President Bola Ahmed Tinubu returned to Lagos on Friday evening after a three-nation diplomatic and investment engagement tour to France, Kenya and Rwanda, touching down at about 7:12 p.m. at the Presidential Wing of the Murtala Muhammed International Airport in Ikeja.
The return came on a day packed with policy, court and security developments. The Nigeria Immigration Service said it had begun a 30-day visa-free entry policy for Rwandan nationals, a move it said followed a directive from Tinubu. The announcement was made in a statement signed on Friday by Service Public Relations Officer DCI Akinsola Akinlabi.
Elsewhere, Dangote Petroleum Refinery took the Federal Government to court over fresh fuel import licences issued to oil marketing companies. The Nigerian Midstream and Downstream Petroleum Regulatory Authority had issued fresh fuel import licences to major petroleum marketers in 2026, setting up a dispute over imports at a time when domestic refining remains central to the national fuel debate.

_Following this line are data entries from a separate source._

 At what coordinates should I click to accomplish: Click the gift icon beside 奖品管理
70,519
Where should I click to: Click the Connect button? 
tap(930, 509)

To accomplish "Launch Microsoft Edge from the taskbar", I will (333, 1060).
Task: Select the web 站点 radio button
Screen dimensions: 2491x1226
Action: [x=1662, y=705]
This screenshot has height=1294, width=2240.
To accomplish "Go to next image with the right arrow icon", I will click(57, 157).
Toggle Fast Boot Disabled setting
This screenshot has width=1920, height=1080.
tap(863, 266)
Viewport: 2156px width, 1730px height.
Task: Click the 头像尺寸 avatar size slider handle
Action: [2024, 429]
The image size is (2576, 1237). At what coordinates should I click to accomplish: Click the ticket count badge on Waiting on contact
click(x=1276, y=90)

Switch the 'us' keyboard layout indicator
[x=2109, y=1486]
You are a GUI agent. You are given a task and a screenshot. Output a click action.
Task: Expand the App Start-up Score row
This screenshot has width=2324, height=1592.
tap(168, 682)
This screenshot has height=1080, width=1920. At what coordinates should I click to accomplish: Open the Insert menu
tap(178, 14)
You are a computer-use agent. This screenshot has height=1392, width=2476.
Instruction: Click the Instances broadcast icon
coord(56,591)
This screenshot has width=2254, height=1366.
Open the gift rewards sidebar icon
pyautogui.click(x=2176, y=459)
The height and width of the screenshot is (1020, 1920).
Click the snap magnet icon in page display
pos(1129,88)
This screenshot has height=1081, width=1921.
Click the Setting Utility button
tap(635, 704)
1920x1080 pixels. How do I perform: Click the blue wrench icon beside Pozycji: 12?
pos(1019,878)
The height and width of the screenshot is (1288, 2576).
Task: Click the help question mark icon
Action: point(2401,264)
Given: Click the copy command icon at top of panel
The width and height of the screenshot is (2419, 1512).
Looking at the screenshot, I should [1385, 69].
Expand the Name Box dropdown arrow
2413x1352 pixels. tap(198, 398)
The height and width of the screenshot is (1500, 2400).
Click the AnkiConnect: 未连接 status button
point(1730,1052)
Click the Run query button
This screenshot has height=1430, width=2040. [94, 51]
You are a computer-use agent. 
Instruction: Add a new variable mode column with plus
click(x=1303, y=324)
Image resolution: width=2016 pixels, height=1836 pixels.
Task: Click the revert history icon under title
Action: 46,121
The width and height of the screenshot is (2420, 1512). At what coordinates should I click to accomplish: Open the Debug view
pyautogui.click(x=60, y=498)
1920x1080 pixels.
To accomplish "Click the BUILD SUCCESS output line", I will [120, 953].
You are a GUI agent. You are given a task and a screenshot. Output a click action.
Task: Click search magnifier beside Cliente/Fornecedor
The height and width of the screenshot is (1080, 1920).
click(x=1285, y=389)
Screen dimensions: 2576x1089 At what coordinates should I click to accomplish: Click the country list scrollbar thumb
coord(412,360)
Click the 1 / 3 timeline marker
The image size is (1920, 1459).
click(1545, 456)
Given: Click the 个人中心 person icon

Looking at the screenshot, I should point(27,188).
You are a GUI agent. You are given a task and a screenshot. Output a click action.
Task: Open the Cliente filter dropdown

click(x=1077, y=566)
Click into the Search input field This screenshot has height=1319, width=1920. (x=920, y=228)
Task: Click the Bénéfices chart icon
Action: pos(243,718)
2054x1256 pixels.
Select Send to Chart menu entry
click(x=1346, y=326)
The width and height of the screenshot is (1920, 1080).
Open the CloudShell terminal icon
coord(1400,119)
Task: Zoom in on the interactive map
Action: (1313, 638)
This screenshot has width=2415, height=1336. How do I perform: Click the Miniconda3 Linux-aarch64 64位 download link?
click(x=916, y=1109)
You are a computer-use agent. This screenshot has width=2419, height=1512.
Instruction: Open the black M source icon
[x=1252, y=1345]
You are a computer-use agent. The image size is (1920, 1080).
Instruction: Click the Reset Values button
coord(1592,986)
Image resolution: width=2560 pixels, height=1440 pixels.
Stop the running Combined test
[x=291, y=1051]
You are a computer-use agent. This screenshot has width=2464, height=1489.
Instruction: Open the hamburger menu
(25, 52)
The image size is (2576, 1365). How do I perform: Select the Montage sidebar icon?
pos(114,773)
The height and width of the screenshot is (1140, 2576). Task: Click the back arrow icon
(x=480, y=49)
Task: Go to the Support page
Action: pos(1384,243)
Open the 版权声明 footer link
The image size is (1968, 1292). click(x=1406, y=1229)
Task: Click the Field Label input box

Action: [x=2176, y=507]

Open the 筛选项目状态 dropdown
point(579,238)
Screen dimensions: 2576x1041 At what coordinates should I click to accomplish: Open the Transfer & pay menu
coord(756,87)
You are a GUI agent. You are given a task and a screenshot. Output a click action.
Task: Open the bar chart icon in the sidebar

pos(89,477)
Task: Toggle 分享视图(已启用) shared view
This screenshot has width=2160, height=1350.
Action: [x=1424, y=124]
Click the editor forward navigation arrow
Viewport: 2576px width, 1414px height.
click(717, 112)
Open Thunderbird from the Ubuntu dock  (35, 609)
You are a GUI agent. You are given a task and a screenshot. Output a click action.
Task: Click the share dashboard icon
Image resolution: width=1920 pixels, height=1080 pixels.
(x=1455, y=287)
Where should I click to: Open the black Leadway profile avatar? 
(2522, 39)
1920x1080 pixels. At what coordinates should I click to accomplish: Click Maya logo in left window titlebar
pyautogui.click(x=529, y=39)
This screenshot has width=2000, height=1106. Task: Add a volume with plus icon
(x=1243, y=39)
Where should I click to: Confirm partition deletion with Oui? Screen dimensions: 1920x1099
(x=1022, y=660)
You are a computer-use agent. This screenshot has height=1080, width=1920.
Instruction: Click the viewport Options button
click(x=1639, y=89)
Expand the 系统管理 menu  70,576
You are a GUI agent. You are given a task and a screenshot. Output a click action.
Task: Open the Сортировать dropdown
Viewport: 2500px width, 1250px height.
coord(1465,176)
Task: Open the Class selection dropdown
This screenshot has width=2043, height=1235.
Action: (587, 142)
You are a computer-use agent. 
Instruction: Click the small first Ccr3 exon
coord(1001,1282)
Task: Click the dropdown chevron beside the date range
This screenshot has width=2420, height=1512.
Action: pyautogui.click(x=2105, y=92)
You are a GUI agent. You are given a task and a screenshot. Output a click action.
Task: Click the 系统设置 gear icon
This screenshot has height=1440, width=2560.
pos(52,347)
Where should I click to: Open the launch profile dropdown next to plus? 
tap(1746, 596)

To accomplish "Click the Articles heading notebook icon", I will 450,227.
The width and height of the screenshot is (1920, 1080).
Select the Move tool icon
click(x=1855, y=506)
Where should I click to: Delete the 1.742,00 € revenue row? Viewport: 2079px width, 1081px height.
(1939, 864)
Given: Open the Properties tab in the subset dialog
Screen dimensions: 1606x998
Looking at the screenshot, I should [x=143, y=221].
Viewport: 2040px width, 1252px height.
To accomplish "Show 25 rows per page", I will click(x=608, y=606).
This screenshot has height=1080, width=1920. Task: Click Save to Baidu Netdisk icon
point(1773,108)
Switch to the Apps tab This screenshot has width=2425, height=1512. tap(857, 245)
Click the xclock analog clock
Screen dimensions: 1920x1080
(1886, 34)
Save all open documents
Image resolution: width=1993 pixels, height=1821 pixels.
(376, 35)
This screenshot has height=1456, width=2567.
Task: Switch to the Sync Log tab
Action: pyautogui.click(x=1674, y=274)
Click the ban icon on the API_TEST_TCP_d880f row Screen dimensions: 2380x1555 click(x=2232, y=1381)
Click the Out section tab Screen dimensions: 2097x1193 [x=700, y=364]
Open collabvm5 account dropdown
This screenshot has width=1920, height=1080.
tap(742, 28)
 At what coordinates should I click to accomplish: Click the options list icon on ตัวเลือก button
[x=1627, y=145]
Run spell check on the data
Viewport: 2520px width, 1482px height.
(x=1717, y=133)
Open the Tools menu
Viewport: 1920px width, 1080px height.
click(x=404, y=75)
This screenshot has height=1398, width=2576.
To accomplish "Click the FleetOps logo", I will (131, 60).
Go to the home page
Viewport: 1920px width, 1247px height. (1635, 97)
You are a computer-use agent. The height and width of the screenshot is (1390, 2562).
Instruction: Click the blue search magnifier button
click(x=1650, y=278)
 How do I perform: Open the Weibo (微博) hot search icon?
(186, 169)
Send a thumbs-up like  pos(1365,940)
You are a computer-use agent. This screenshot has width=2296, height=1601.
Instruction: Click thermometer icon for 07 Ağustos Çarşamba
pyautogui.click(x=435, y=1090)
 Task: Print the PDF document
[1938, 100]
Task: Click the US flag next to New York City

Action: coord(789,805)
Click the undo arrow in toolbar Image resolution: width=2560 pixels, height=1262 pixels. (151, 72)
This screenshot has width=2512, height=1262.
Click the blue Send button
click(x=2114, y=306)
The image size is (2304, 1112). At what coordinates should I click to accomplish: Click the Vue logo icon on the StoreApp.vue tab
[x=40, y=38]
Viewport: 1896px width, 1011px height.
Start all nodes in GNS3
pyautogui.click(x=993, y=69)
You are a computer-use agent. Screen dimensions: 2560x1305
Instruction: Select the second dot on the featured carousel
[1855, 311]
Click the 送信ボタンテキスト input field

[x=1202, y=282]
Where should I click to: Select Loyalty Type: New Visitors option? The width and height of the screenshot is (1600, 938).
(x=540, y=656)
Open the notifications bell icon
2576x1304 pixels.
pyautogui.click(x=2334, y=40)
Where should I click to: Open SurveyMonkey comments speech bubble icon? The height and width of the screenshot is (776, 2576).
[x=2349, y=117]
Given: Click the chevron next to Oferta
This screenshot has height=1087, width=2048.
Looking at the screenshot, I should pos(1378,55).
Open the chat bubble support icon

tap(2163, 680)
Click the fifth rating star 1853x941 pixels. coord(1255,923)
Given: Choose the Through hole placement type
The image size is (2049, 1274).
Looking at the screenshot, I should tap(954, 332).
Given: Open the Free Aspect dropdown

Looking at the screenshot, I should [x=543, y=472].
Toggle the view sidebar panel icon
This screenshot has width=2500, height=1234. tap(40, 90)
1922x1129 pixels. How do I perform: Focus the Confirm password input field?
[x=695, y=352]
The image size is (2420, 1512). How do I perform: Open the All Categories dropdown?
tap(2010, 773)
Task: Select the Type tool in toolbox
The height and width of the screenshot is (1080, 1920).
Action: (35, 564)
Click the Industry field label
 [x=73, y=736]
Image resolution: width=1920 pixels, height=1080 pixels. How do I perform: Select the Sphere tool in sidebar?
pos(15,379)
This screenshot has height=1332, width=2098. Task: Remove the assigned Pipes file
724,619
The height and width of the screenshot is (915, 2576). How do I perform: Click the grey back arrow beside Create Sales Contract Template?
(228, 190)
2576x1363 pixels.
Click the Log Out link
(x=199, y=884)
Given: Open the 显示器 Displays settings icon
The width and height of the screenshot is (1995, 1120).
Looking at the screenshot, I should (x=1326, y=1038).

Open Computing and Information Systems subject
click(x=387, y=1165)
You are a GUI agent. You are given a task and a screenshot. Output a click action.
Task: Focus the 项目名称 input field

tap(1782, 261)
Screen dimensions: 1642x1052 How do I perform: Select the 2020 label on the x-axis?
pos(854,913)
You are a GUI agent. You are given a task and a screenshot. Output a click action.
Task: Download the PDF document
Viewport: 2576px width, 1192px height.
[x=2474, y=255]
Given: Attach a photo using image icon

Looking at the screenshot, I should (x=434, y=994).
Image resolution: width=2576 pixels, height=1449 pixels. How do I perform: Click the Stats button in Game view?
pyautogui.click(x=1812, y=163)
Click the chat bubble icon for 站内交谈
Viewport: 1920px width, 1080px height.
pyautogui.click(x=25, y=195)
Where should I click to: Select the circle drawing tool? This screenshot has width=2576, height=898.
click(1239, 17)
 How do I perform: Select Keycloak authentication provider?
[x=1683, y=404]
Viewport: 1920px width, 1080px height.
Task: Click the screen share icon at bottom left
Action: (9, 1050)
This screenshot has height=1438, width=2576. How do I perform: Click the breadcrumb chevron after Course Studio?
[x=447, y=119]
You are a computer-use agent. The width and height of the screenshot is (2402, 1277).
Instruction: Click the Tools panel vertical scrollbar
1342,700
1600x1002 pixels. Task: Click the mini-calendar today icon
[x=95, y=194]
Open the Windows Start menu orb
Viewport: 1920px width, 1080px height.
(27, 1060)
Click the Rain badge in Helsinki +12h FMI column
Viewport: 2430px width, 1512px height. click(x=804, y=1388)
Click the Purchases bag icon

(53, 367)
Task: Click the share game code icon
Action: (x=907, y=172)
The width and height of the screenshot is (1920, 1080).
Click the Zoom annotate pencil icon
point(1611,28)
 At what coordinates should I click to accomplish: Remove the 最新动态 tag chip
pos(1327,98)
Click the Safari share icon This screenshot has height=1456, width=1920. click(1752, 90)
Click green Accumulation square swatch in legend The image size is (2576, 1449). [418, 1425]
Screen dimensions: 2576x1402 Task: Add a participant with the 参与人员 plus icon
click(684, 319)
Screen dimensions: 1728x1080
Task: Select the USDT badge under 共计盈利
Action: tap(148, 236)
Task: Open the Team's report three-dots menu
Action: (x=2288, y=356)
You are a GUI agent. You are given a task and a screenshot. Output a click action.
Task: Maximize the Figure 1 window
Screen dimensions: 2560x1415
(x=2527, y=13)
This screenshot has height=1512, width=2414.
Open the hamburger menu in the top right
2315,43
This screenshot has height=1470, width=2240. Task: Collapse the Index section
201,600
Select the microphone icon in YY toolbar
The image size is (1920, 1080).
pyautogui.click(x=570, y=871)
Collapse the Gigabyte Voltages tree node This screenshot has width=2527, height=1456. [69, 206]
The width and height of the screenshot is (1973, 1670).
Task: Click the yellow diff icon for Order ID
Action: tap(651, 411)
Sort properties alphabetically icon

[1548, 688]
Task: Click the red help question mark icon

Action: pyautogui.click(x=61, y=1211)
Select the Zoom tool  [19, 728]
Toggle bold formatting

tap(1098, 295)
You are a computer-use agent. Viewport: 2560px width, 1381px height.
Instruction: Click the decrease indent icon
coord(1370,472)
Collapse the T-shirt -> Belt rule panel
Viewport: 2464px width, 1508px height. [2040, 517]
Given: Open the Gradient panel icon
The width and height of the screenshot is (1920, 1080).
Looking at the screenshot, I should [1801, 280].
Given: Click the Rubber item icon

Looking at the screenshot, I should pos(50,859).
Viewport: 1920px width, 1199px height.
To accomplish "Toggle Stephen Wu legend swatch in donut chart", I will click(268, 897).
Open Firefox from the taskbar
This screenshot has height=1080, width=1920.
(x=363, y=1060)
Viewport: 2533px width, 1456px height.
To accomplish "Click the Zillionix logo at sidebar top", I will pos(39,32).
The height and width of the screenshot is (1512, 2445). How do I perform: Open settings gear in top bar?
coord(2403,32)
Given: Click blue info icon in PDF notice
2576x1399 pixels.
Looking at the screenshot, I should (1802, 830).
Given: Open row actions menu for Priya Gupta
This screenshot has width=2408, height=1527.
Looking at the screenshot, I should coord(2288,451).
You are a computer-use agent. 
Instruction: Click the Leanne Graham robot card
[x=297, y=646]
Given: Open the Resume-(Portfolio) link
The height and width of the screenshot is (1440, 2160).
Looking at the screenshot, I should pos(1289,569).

The refinery’s legal challenge puts fresh pressure on a policy area that has already drawn intense scrutiny from investors and consumers alike.
In Abuja, the Federal High Court deferred until Monday its hearing of the suit challenging former President Goodluck Jonathan’s eligibility to contest the 2027 presidential election. The Independent National Electoral Commission did not send legal representation to court on Friday in the case, extending a legal fight that could shape the field ahead of 2027.
Politics was further sharpened by former Vice President Atiku Abubakar, who asked Tinubu and Kaduna State Governor Uba Sani to immediately release former Kaduna State Governor Nasir El-Rufai. Atiku described El-Rufai’s continued detention as “cruel, unjustifiable, and deeply troubling,” a sharp public rebuke that added to the day’s political tension.
Security concerns also deepened in Oyo State, where armed terrorists attacked three schools in Orire Local Government Area on Friday, killing an assistant headmaster and abducting many pupils and teachers. The schools affected were Baptist Nursery and Primary School, Yawota, Community Grammar School, Esiele, and L.A. Primary School, a grim reminder that the country’s school corridors remain vulnerable.
In Lagos, the Economic and Financial Crimes Commission said the Federal High Court in Ikoyi had remanded social media influencer Okoro Nkiruka, popularly known as Blessing CEO, in its custody over an alleged N36m fraud. The agency said she was arraigned by its Lagos Zonal Directorate 1 before Justice D.I. Dipeolu on a two-count charge bordering on obtaining money by false pretence and stealing.
Economic pressure was also evident in new figures from the National Bureau of Statistics, which said Nigeria’s headline inflation rate rose to 15.69 per cent in April 2026 from 15.38 per cent in March. The bureau’s Consumer Price Index report, released on Friday, linked the increase to rising food, transport, hospitality and healthcare costs, keeping price pressure firmly in view for households already stretched by daily expenses.
INEC said all 22 registered political parties in Nigeria successfully submitted their membership registers in compliance with the Electoral Act 2026 ahead of the 2027 general election. That puts the country’s electoral calendar on track even as courts, parties and regulators continue to test the rules that will govern the next vote.
Friday’s events left Tinubu returning to a capital already moving on multiple fronts: foreign policy, fuel regulation, election cases, crime, insecurity and inflation. The immediate question is not whether the agenda has widened, but which of these fronts will define the political weather first.